Textabschnitt —
Da steht erst zum zweiten Mal ein Katholik – und Angehöriger der größten Konfession im Land – an der Spitze der USA, und ihm wird von den eigenen Religionsführern sein Katholischsein abgesprochen sowie der Status eines Todsünders zugewiesen. Unfassbar. Natürlich gibt es in der US-Politik eine Menge Themen, wo – gelinde gesagt – ein Spannungsverhältnis zur Verkündigung der Kirche besteht: Todesstrafe (die im Übrigen nach einer jüngsten Umfrage 58 Prozent der US-Katholiken befürworten!), die Migrations- und Flüchtlingspolitik, die Verwerfungen an Menschenrechten und sozialer Gerechtigkeit durchs globale Agieren der USA, Ökologie ... Doch die erzkonservative Agenda der katholischen Bischofsmehrheit kennt nur das Lebensschutzthema, hinter dem dann noch Genderfragen oder der Umgang mit Homosexuellen lauern.

„Nicht die einzigen Angelegenheiten“

Sogar der Vatikan suchte, die US-Bischöfe zu bremsen: Kardinal Luis Ladaria, der Präfekt der Glaubenskongregation, bat die Bischöfe in einem Brief eindringlich, zuerst Einigkeit zu erreichen, bevor sie ein Dokument wie das geplante in Auftrag geben. Ladaria argumentierte gleichfalls, dass Lebensschutzfragen „nicht allein die einzigen schwerwiegenden Angelegenheiten der katholischen Moral- und Soziallehre darstellen, die die volle Rechenschaftspflicht seitens der Katholiken erfordern“. Auch der Nuntius flehte die letzte Woche online versammelten Bischöfe an, die Sache zu verschieben. Vergeblich.

Vorliegende Zeilen —
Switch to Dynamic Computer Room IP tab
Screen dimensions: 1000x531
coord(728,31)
--
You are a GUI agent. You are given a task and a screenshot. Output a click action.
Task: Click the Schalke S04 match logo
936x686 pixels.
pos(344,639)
--
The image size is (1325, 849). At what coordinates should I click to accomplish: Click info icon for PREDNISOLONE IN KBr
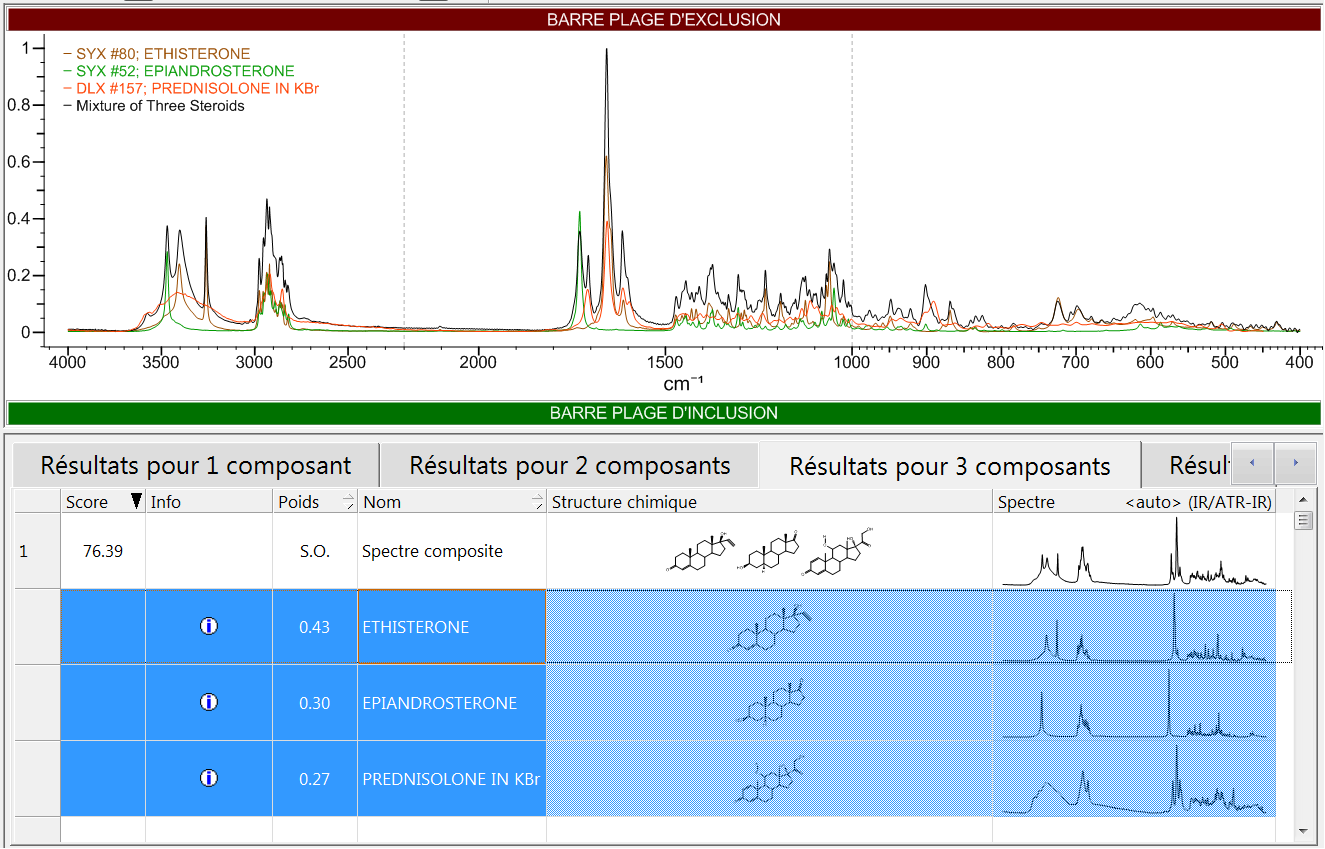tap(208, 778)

Aufgabe A — Schreibe aus dem Textabschnitt über die US-Bischöfe alles von „Sogar der Vatikan“ bis hinunter zu „zu verschieben. Vergeblich.“ erneut ab und benenne dabei „Nuntius“ in „Botschafter“ um.
Aufgabe B — Forme in den vorliegenden Zeilen alles von der Zeile mit „You are a GUI“ bis hinunter zur Zeile mit „pos(344,639)“ in eine nummerierte Liste um und lass Leerzeilen weg.

Ergebnis A —
Sogar der Vatikan suchte, die US-Bischöfe zu bremsen: Kardinal Luis Ladaria, der Präfekt der Glaubenskongregation, bat die Bischöfe in einem Brief eindringlich, zuerst Einigkeit zu erreichen, bevor sie ein Dokument wie das geplante in Auftrag geben. Ladaria argumentierte gleichfalls, dass Lebensschutzfragen „nicht allein die einzigen schwerwiegenden Angelegenheiten der katholischen Moral- und Soziallehre darstellen, die die volle Rechenschaftspflicht seitens der Katholiken erfordern“. Auch der Botschafter flehte die letzte Woche online versammelten Bischöfe an, die Sache zu verschieben. Vergeblich.

Ergebnis B —
1. You are a GUI agent. You are given a task and a screenshot. Output a click action.
2. Task: Click the Schalke S04 match logo
3. 936x686 pixels.
4. pos(344,639)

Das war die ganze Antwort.